The military role of unmanned aircraft systems is growing at unprecedented rates. In 2005, tactical- and theater-level unmanned aircraft alone had flown over 100,000 flight hours in support of Operation Enduring Freedom and Operation Iraqi Freedom, in which they are organized under Task Force Liberty in Afghanistan and Task Force ODIN in Iraq. Rapid advances in technology are enabling more and more capability to be placed on smaller airframes, which is spurring a large increase in the number of Small Unmanned Aircraft Systems (SUAS) being deployed on the battlefield. The use of SUAS in combat is so new that no formal DoD wide reporting procedures have been established to track SUAS flight hours. As the capabilities grow for all types of UAS, nations continue to subsidize their research and development, leading to further advances and enabling them to perform a multitude of missions. UAS no longer only perform intelligence, surveillance, and reconnaissance missions, although this still remains their predominant type. Their roles have expanded to areas including electronic attack, drone strikes, suppression or destruction of enemy air defense, network node or communications relay, combat search and rescue, and derivations of these themes. These UAS range in cost from a few thousand dollars to tens of millions of dollars, with aircraft ranging from less than one pound to over 40,000 pounds.[citation needed]

Classifications by the United States military[edit]

U.S. UAV demonstrators in 2005

The modern concept of U.S. military UAVs is to have the various aircraft systems work together in support of personnel on the ground. The integration scheme is described in terms of a "Tier" system and is used by military planners to designate the various individual aircraft elements in an overall usage plan for integrated operations. The Tiers do not refer to specific models of aircraft but rather roles for which various models and their manufacturers competed. The U.S. Air Force and the U.S. Marine Corps each has its own tier system, and the two systems are themselves not integrated.

Use in the "War on Terror"[edit]

When the Obama administration announced in December 2009, the deployment of 30,000 new troops in Afghanistan, there was already an increase of attacks by unmanned Predator UAVs against Taliban and al-Qaeda militants in Afghanistan and Pakistan's tribal areas, of which one probably killed a key member of al-Qaeda. However, neither Osama bin Laden nor Ayman al-Zawahiri was the likely target, according to reports. According to a report of the New America Foundation, armed UAV strikes had dramatically increased under President Obama – even before his deployment decision. There were 43 such attacks between January and October 2009. The report draws on what it deems to be "credible" local and national media stories about the attacks. This can be compared to a total of 34 in all of 2008, which was President Bush's last full year in office. Between 2006 and 2009, UAV-launched missiles allegedly had killed between 750 and 1,000 people in Pakistan, according to the report. Of these, about 20 people were said to be leaders of al-Qaeda, Taliban, and associated groups. Overall, 66% to 68% of the people killed were militants, and 31% to 33% were civilians. U.S. officials disputed the percentage for civilians.[2] The U.S. Air Force has recently begun referring at least to larger UAS like Predator, Reaper, and Global Hawk as Remotely Piloted Aircraft (RPA) to highlight the fact that these systems are always controlled by a human operator at some location.
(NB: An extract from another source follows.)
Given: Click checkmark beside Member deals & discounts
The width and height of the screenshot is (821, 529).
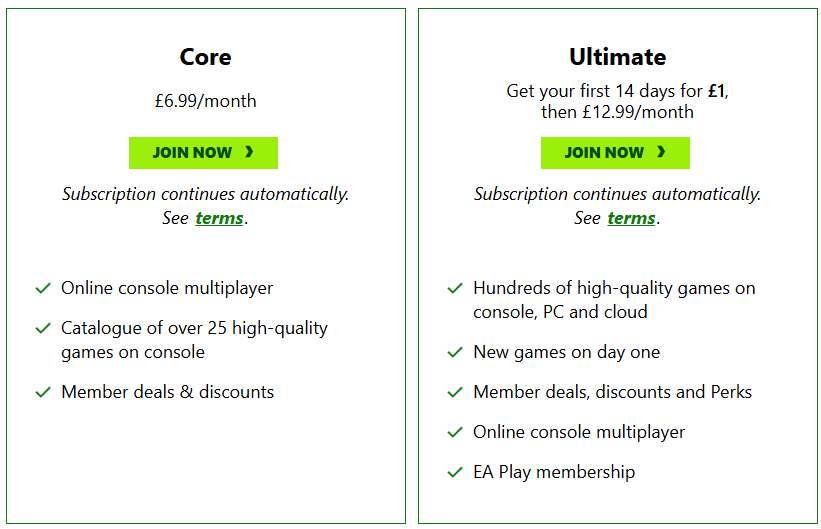Looking at the screenshot, I should coord(43,392).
CIA-ordered drone strikes were ended by President Obama, who transferred control entirely to the U.S. military, under a separate legal authority. President Trump reversed this decision in 2017.[3]

UAVs and Morality[edit]

Dr. Peter Lee is a Portsmouth University Lecturer in military and leadership ethics specializing in the ethics and ethos of remotely piloted aircraft. In his paper, Rights, Wrongs and Drones: Remote Warfare, Ethics and the Challenge of Just War, he claims that no weapon system has prompted more debate, speculation and opposition since the nuclear controversies of the 1980s (pg 21). While the issues of individual rights, legality and morality, have advanced over a decade. In this advancement, the moral arguments surrounding war have shifted from state-centric to individually focused which may have significant consequences for the moral component of fighting power as understood by western powers.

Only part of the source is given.